La stessa lezione, un livello più sotto
Se ti suona familiare, è giusto così. Un confine di tenant che imponi nel codice applicativo è un confine che stai affidando a ogni query futura perché se lo ricordi: ogni query che uno sviluppatore stanco scrive alle 18 di venerdì, e ogni query che un assistente AI genera senza aver mai sentito parlare dei tuoi tenant. Imponilo nell'index, o nelle regole d'accesso del database stesso, e non resta nulla da ricordare. Il confine smette di essere un'istruzione e diventa un muro.
È lo stesso principio del far rispettare una regola architetturale nella build invece che in una pagina wiki: un invariante che protegge denaro, fiducia o compliance non appartiene a una convenzione che qualcuno, o qualcosa, deve scegliere di onorare.
La regola che ti lascio
In un sistema che risponde a domande sui dati di qualcuno, «quasi isolato» non è isolato: è una violazione rimandata. La ricerca semantica prima o poi tirerà fuori il record del vicino; l'unica domanda aperta è se la tua architettura l'ha reso possibile.

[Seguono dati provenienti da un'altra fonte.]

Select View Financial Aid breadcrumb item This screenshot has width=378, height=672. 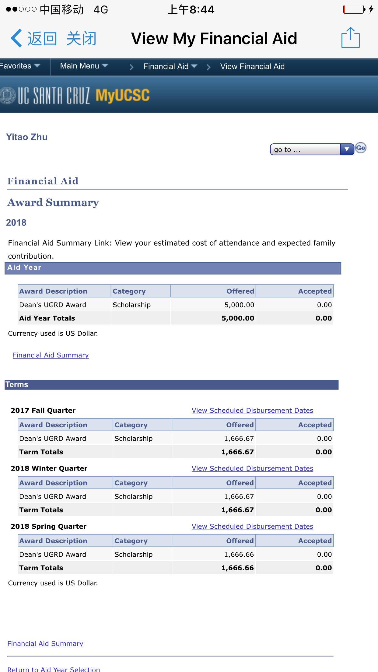tap(252, 66)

Metti il confine di tenant dove la ricerca non può girare senza, e dove dimenticarlo ritorna niente invece di tutti. Tutto ciò che sta sopra il layer di retrieval, il modello, il prompt, il reranker, è un comfort, non un controllo.
Il percorso di retrieval è il leak su cui mi sono concentrato qui; cache, log e assemblaggio del prompt meritano la stessa disciplina, ma è un altro pezzo.
Dove, nel tuo percorso di retrieval, l'isolamento è un filtro che applichi, invece di un muro che l'index semplicemente è?